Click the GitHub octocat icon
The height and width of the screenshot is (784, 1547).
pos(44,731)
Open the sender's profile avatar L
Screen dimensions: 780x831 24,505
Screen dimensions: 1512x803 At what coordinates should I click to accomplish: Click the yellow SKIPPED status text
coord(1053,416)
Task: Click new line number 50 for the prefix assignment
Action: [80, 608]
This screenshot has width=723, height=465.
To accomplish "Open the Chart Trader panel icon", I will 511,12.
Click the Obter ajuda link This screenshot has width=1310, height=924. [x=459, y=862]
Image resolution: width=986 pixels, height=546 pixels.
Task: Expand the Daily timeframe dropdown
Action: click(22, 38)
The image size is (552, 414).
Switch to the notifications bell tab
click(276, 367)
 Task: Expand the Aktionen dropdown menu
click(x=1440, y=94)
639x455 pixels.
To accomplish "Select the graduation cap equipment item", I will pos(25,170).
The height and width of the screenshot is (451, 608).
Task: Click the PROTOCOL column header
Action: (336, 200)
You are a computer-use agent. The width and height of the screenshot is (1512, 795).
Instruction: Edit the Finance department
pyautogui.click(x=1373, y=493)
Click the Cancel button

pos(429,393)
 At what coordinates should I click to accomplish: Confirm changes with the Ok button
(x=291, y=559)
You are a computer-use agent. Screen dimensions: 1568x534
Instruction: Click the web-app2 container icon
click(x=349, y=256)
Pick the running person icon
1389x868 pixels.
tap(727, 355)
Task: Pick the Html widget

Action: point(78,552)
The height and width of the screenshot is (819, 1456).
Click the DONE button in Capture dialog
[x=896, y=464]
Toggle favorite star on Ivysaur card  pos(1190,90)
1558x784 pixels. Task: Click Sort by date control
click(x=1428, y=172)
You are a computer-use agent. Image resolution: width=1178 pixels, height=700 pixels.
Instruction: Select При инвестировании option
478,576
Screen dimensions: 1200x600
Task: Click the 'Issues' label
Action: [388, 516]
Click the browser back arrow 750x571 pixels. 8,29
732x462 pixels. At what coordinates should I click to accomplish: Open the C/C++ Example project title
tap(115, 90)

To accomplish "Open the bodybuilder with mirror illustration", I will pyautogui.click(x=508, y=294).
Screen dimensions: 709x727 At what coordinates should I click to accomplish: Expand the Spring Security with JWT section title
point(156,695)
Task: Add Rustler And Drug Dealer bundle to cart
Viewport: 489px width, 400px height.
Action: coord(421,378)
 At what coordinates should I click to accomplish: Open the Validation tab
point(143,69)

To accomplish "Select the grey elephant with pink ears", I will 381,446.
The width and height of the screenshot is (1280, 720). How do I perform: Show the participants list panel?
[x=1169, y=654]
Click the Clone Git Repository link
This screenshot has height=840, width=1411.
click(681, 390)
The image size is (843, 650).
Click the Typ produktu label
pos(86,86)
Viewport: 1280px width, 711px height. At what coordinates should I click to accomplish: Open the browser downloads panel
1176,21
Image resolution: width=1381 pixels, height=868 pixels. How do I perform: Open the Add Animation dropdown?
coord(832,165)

## [Instruction]
Reproduce the entries verbatim, from the line with "Screen dimensions: 1512x803" up to and including the line with "pos(429,393)".

## [Exercise response]
Screen dimensions: 1512x803 At what coordinates should I click to accomplish: Click the yellow SKIPPED status text
coord(1053,416)
Task: Click new line number 50 for the prefix assignment
Action: [80, 608]
This screenshot has width=723, height=465.
To accomplish "Open the Chart Trader panel icon", I will 511,12.
Click the Obter ajuda link This screenshot has width=1310, height=924. [x=459, y=862]
Image resolution: width=986 pixels, height=546 pixels.
Task: Expand the Daily timeframe dropdown
Action: click(22, 38)
The image size is (552, 414).
Switch to the notifications bell tab
click(276, 367)
 Task: Expand the Aktionen dropdown menu
click(x=1440, y=94)
639x455 pixels.
To accomplish "Select the graduation cap equipment item", I will pos(25,170).
The height and width of the screenshot is (451, 608).
Task: Click the PROTOCOL column header
Action: (336, 200)
You are a computer-use agent. The width and height of the screenshot is (1512, 795).
Instruction: Edit the Finance department
pyautogui.click(x=1373, y=493)
Click the Cancel button

pos(429,393)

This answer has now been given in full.